## DIRECTIVE 1
From the Coast FIRE passage below, pull out the text between "However, life is" and "traditional retirement age.", inclusive, copying it word for word.
## DIRECTIVE 2
Continue the Coast FIRE passage below from the point where it stops.

## PASSAGE PROVIDED
⟨
The traditional Financial Independence Retire Early (FIRE) movement is a relatively simple one to understand. In this model, individuals are expected to save 25 times their annual expenses in income-producing assets to retire as early as possible.
However, life is not always linear. There will be periods when your earning potential is the highest in the form of 7 figure jobs or side hustles.
Eventually, you want to slow down the hustle and enjoy life more. You might have extra dependents in the form of aging parents or kids. Or want to travel more instead of saving for retirement.
Coast FIRE is an alternative way to fill your retirement accounts and retire while incorporating flexibility in your retirement savings plan.
What Is Coast FIRE?
The Coast FIRE movement is geared around the idea that you can frontload retirement savings and stop contributing to retirement accounts. The money already invested in your retirement account will grow based on the principles of compound interest, permitting you to retire before the traditional retirement age.
⟩
## AVAILABLE DATA
⟨
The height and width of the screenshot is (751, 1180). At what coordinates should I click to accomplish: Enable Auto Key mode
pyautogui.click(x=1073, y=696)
⟩
## ANSWER 1
However, life is not always linear. There will be periods when your earning potential is the highest in the form of 7 figure jobs or side hustles.
Eventually, you want to slow down the hustle and enjoy life more. You might have extra dependents in the form of aging parents or kids. Or want to travel more instead of saving for retirement.
Coast FIRE is an alternative way to fill your retirement accounts and retire while incorporating flexibility in your retirement savings plan.
What Is Coast FIRE?
The Coast FIRE movement is geared around the idea that you can frontload retirement savings and stop contributing to retirement accounts. The money already invested in your retirement account will grow based on the principles of compound interest, permitting you to retire before the traditional retirement age.

## ANSWER 2
This path to financial independence will allow you to retire at a time of your choosing, but it will also mean that you don’t have to make further contributions once you save enough money. Instead, you can enjoy spending the money you earn every year after the frontloading years are done.
How Does Coast FIRE Differ From Traditional FIRE?
The goal of traditional FIRE is to allow you to achieve financial freedom as early as possible. According to the basic principles of the 4 percent safe withdrawal rate rule of retirement, you can achieve financial independence based on your nest egg. Once you limit your annual expenses, you can put as much money into your retirement accounts as possible, which enables you to save enough money to retire when you want.
Coast FIRE is a slight offshoot of traditional FIRE. It involves a massive acceleration of your retirement contributions. In Coast Fire, you frontload your retirement contributions into 10-15 years of savings. From there, you can stop adding to your retirement account.
However, that’s not to say that you retire right there. Instead, you determine your coast FIRE number, meaning how much money you will need to retire by a specific date. From there, you let your retirement accounts grow, using investment gains and compound interest to add more and more to your nest egg. Once you have “coasted” long enough, you will reach your coast fire number and be able to retire before the traditional retirement age.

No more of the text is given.